### Material provided
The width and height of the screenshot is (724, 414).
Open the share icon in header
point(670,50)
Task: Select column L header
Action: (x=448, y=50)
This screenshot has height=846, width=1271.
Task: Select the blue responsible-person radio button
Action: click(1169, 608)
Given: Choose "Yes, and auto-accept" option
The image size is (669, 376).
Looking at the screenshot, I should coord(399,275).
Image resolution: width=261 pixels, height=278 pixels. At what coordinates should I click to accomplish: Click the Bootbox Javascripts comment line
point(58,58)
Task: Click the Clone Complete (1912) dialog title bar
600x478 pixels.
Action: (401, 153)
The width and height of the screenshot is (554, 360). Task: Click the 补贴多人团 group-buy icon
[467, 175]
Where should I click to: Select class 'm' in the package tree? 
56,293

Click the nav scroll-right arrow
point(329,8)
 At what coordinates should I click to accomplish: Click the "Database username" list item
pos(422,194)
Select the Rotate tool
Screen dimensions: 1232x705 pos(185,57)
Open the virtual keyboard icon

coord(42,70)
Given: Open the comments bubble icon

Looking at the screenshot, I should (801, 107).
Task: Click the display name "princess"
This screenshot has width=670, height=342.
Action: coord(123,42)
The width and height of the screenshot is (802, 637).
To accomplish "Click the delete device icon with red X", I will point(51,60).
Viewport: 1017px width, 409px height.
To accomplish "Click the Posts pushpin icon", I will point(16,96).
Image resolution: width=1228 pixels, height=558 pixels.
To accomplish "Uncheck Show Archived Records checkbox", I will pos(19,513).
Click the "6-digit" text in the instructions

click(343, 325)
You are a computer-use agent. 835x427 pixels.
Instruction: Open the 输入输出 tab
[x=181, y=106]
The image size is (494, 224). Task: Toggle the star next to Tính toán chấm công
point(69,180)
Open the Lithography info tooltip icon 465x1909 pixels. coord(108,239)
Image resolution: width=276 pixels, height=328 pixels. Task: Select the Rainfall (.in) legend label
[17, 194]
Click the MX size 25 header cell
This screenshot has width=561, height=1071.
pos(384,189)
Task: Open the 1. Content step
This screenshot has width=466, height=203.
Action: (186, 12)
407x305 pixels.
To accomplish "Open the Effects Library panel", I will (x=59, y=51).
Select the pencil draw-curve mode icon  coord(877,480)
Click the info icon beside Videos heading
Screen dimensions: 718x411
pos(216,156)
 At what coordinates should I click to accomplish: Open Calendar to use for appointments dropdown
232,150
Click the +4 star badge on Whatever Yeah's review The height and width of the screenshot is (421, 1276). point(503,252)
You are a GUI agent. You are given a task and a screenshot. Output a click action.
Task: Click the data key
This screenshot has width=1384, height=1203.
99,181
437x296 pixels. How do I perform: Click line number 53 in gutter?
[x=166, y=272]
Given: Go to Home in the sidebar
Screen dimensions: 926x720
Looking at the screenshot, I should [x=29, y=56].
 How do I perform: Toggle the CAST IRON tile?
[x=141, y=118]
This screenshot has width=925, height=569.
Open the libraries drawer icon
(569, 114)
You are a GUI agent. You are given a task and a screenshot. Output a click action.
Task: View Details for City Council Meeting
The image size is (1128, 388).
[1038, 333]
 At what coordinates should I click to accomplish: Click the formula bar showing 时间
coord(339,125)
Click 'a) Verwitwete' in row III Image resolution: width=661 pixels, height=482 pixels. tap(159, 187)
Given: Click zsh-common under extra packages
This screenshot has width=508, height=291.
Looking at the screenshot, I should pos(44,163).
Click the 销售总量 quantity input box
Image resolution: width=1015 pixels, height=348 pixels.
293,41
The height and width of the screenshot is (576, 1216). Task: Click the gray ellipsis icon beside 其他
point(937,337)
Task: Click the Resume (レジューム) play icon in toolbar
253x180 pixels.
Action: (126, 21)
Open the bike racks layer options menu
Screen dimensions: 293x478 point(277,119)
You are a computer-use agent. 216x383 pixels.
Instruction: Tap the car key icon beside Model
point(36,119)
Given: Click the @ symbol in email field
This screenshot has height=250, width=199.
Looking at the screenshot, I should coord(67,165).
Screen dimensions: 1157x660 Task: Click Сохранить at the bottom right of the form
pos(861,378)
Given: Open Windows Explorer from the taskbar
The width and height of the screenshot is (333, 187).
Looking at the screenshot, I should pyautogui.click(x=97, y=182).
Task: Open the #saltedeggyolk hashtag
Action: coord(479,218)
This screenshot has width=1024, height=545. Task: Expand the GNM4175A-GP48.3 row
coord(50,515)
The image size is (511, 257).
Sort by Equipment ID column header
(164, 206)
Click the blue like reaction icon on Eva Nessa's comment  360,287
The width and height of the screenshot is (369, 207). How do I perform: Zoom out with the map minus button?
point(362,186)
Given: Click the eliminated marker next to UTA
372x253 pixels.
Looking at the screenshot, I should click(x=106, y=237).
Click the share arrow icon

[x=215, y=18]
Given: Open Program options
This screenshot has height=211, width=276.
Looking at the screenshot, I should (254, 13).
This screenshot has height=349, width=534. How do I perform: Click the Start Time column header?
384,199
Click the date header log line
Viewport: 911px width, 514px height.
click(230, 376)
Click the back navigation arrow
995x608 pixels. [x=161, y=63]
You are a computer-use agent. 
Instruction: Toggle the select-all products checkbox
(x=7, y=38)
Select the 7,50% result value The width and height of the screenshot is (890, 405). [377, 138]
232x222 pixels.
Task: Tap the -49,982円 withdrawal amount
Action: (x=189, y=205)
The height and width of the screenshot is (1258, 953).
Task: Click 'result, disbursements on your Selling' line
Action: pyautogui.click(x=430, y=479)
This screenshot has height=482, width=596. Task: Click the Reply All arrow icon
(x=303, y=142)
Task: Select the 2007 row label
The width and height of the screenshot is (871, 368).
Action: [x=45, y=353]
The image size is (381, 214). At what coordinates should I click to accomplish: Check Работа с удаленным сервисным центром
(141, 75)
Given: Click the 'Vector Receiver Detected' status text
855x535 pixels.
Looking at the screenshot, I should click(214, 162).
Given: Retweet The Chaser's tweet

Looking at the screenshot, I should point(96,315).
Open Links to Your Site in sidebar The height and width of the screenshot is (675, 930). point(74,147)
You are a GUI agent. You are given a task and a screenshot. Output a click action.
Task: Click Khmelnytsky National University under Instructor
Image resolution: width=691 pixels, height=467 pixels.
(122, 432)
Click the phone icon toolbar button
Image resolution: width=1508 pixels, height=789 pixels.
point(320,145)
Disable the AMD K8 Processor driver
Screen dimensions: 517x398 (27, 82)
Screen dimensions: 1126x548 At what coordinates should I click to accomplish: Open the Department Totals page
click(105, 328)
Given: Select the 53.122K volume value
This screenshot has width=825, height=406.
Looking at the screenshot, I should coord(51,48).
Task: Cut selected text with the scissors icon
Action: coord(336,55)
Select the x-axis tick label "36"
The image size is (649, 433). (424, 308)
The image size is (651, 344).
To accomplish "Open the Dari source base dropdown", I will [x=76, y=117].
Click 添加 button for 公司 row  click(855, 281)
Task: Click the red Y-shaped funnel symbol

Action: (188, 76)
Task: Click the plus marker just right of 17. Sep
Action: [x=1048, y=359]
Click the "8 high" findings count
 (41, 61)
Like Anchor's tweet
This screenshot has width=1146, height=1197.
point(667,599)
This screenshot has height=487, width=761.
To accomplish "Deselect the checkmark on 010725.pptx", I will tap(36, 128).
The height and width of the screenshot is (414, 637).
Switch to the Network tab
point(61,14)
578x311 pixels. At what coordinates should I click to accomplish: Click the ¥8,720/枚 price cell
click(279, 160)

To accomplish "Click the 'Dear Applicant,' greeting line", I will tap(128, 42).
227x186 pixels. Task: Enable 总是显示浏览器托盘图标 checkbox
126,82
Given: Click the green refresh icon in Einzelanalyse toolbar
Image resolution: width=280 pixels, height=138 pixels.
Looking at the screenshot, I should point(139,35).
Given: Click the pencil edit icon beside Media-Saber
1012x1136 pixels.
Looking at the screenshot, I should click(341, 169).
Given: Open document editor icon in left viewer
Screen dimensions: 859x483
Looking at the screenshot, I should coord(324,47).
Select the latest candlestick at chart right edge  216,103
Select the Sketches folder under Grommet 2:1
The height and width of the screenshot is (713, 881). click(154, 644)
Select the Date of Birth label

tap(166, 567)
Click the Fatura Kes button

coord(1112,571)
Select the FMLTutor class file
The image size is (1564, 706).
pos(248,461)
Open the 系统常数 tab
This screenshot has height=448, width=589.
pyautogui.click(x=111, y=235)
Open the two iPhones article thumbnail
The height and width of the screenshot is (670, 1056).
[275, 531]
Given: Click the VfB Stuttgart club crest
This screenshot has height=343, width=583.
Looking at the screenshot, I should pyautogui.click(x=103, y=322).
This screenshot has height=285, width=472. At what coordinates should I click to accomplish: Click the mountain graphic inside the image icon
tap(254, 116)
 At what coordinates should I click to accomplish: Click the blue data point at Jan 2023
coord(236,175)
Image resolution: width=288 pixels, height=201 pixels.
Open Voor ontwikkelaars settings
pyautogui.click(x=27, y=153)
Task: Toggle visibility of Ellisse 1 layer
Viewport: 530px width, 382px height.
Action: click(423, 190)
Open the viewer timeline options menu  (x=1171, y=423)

### What this task involves
All lines in the records with the string "info" should be copied out.

### Solution to this problem
Open the Lithography info tooltip icon 465x1909 pixels. coord(108,239)
Click the info icon beside Videos heading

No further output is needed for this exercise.